TEXTE SOURCE:

* * * * * * * * *

Les bruits répandus par les jusqu'auboutistes, c'est-à-dire par les mencheviks et les socialistes-révolutionnaires, sont visiblement dénués de fondement, et le petit calcul politique, misérable et malpropre, qui les a fait courir est parfaitement évident. Ce qui est en réalité contre-révolutionnaire, c'est précisément ce Gouvernement provisoire que les jusqu'auboutistes semblent vouloir défendre. C'est le Gouvernement provisoire et les ministres «socialistes» qui ont rappelé des troupes cosaques du front dans les capitales, par exemple à Petrograd, le 3 juillet. Cela a été formellement confirmé à la conférence impérialiste et contre-révolutionnaire de Moscou par le général cosaque Kalédine. C'est un fait.
Ce fait qui démasque les mencheviks et les socialistes-révolutionnaires, qui prouve qu'ils ont trahi la révolution, qu'ils se sont alliés à la contre-révolution, qu'ils se sont alliés aux Kalédine, les mencheviks et les socialistes-révolutionnaires voudraient l'étouffer, le dissimuler, le faire oublier, en colportant des «rumeurs» selon lesquelles les cosaques marcheraient sur Moscou à l'insu de Kérenski, de Tsérétéli, de Skobélev et d'Avksentiev, tandis que, prétend-on, les mencheviks et les socialistes-révolutionnaires «défendent la révolution», etc. Le petit calcul politique des traîtres mencheviques et jusqu'auboutistes est aussi clair que possible : ils cherchent à tromper les ouvriers, à se faire passer pour des révolutionnaires, à se renseigner sur les bolcheviks (afin, naturellement, de communiquer les renseignements recueillis au contre-espionnage), à rétablir leur réputation ! Petits calculs aussi vils que grossièrement cousus de fil blanc ! A bon compte, en inventant des «rumeurs» stupides, nous obtiendrons, se disent-ils, un «accès» aux unités militaires acquises au bolchevisme et nous affermirons d'une façon générale le crédit du Gouvernement provisoire en essayant de persuader les naïfs que les cosaques veulent renverser ce gouvernement, qu'il n'est pas allié aux cosaques, qu'il «défend la révolution», et ainsi de suite.

* * * * * * * * *

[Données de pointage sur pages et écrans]

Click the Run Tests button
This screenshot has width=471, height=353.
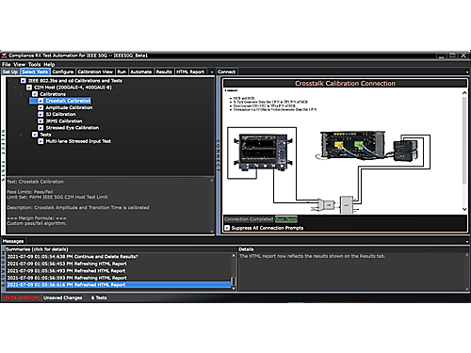click(x=286, y=219)
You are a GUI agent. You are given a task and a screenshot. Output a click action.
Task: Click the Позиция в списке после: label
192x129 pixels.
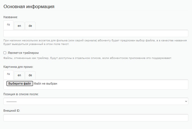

* * * * * * * * *

PROBLÈMES À RÉSOUDRE:
• a. Relevez chaque ligne qui contient la chaîne « screenshot » et recopiez-la telle quelle.
• b. Veuillez prolonger le texte sur les rumeurs concernant les cosaques, en commençant juste après sa dernière phrase.
Le texte et les lignes proviennent de sources distinctes.

RÉSULTATS PAR TÂCHE:
• a.
This screenshot has width=471, height=353.
You are a GUI agent. You are given a task and a screenshot. Output a click action.

• b.
Petits calculs très clairs. Ceux qui lancent les rumeurs les savent absurdes et forgées de toutes pièces, mais pensent être remboursés argent comptant par un regain de confiance dans le Gouvernement provisoire, et espèrent par ailleurs amener les bolcheviks à faire «bloc» avec eux.
Il est difficile de croire qu'il puisse se trouver parmi les bolcheviks des imbéciles ou des canailles capables de s'allier maintenant aux jusqu'auboutistes. Il est difficile de le croire, car il y a d'abord une résolution très nette du VIe Congrès du P.O.S.D.R. [1], résolution où il est dit (voir le n° 4 du Prolétari [2]) que les «mencheviks sont définitivement passés dans le camp des ennemis du prolétariat». On ne négocie pas avec des gens définitivement passés dans le camp de l'ennemi et l'on ne fait pas bloc avec eux. «La première tâche incombant à la social-démocratie révolutionnaire », lisons-nous plus loin dans la même résolution, c'est de «les isoler (les mencheviks jusqu'auboutistes) aussi complètement que possible de tous les éléments tant soit peu révolutionnaires de la classe ouvrière». Il est évident que c'est pour s'opposer à cet isolement que les mencheviks et les socialistes-révolutionnaires font circuler des bruits absurdes. Il est évident qu'à Moscou, comme à Petrograd, les ouvriers, se rendant de plus en plus nettement compte de la politique de trahison et de contre-révolution des mencheviks et des socialistes-révolutionnaires, se détournent de plus en plus d'eux, et que les jusqu'auboutistes en sont réduits, pour «rétablir la situation», à recourir à «tous les expédients ».
Après cette résolution du congrès du parti, les bolcheviks qui consentiraient à faire bloc avec les jusqu'auboutistes sur «l'ouverture d'un accès à des unités» ou sur un vote indirect de confiance au Gouvernement provisoire (que l'on prétendrait défendre contre les cosaques), ces bolcheviks seraient, bien entendu, immédiatement - et à juste titre - exclus du parti.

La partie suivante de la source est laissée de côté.